Pharmacokinetics, metabolism and bioavailability of the triazole antifungal agent voriconazole in relation to CYP2C19 genotype.

WHAT IS ALREADY KNOWN ABOUT THIS SUBJECT

• Pharmacokinetic variability of voriconazole is largely caused by CYP3A4- and CYP2C19-mediated metabolism. * Oral bioavailability of voriconazole has been claimed to be almost 100%, thus facilitating a change from intravenous to oral application without dose adjustment.

WHAT THIS STUDY ADDS

• For the first time voriconazole exposure after intravenous and oral administration in relation to CYP2C19 activity is reported. * In addition, the predominant metabolic pathway is the hydroxylation that seems to be influenced by the CYP2C19 genotype. * Enterohepatic circulation of both hydroxylated metabolites must be anticipated.

AIMS

The aim was to determine the pharmacokinetics of voriconazole after a single oral dose in comparison with intravenous (i.v.) administration in healthy individuals stratified according to the cytochrome P450 (CYP) 2C19 genotype. In addition, the possible metabolic pathways and their modulation according to CYP2C19 genotype were investigated after oral and i.v. administration of voriconazole.

METHODS

In a single-centre, open-label, two-period crossover study 20 participants received single doses of 400 mg voriconazole orally and 400 mg voriconazole intravenously in randomized order. Blood and urine samples were collected up to 96 h post dose and the voriconazole and three major metabolites were quantified by high-performance liquid chromatography coupled to mass spectroscopy.

RESULTS

Absolute oral bioavailability of voriconazole was 82.6% (74.1, 91.0). It ranged from 94.4% (78.8, 109.9) in CYP2C19 poor metabolizers to 75.2% (62.9, 87.4) in extensive metabolizers. In contrast to voriconazole and its N-oxide, the plasma concentrations of both hydroxylated metabolites showed a large second peak after 24 h. Independent of the route of administration, voriconazole partial metabolic hydroxylation after i.v. administration was eightfold higher compared with N-oxidation [48.8 ml min(-1) (30.5, 67.1) vs. 6.1 ml min(-1) (4.1, 8.0)]. The formation of the metabolites was related to CYP2C19 activity.

CONCLUSIONS

Independent of the route of administration, voriconazole exposure was three times higher in CYP2C19 poor metabolizers compared with extensive metabolizers. Voriconazole has a high bioavailability with no large differences between the CYP2C19 genotypes. The hydroxylation pathway of voriconazole elimination exceeded the N-oxidation, both influenced by the CYP2C19 genotype.
--- --- ---
Exercise:
Answer these questions from the voriconazole abstract above.
(a) How many participants received voriconazole in the crossover study?
(b) What was the absolute oral bioavailability of voriconazole across all participants?
(c) How many times higher was voriconazole exposure in CYP2C19 poor metabolizers than in extensive metabolizers?

Source information:
--- --- ---
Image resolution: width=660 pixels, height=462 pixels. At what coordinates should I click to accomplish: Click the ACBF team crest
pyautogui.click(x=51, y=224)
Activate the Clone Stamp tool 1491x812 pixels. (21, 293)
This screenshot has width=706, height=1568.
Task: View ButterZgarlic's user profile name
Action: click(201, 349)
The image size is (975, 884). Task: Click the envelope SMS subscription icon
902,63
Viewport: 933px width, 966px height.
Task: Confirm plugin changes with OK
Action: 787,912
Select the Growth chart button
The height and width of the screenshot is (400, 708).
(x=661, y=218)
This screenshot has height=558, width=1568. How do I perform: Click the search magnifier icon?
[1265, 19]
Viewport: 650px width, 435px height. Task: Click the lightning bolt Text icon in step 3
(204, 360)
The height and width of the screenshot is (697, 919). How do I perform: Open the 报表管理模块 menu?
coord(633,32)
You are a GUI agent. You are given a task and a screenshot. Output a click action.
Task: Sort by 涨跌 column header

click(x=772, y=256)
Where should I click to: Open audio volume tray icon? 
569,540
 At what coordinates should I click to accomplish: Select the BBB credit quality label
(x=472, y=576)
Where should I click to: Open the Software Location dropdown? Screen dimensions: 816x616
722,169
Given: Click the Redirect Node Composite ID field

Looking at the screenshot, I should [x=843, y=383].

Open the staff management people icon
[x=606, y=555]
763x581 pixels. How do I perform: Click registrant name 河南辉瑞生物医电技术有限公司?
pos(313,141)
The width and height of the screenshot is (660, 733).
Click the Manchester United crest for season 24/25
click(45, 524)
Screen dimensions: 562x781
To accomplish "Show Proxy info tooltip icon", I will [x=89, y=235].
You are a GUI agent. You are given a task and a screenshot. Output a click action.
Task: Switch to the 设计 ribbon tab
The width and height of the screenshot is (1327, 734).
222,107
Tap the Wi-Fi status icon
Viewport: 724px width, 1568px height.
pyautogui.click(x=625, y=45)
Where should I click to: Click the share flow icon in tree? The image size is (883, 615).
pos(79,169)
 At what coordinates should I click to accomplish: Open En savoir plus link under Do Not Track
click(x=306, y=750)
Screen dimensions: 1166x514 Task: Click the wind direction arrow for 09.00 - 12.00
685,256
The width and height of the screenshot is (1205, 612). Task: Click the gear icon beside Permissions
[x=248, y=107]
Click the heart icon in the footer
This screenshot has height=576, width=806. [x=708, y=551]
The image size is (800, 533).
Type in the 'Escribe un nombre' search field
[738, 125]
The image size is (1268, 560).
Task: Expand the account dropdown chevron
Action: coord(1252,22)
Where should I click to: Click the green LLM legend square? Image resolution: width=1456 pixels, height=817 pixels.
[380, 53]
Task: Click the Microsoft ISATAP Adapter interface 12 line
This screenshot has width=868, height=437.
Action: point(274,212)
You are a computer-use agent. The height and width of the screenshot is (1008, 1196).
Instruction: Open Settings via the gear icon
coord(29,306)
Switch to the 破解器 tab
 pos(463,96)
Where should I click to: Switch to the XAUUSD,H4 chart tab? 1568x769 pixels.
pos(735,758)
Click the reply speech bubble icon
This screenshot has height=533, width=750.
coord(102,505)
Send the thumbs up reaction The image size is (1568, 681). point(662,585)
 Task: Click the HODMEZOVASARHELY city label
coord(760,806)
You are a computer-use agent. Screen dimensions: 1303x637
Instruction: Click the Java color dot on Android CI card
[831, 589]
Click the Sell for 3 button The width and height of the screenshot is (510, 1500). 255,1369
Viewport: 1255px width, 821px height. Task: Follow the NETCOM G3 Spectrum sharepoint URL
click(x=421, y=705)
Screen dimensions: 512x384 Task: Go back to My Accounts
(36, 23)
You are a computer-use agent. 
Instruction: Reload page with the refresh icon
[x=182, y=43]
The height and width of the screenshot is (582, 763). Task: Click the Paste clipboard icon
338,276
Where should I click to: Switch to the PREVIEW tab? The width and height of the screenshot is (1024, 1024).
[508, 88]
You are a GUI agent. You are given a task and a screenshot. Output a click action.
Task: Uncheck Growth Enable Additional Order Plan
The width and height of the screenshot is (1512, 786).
--- --- ---
Task answer:
(a) 20 participants.
(b) 82.6% (74.1, 91.0).
(c) Three times higher.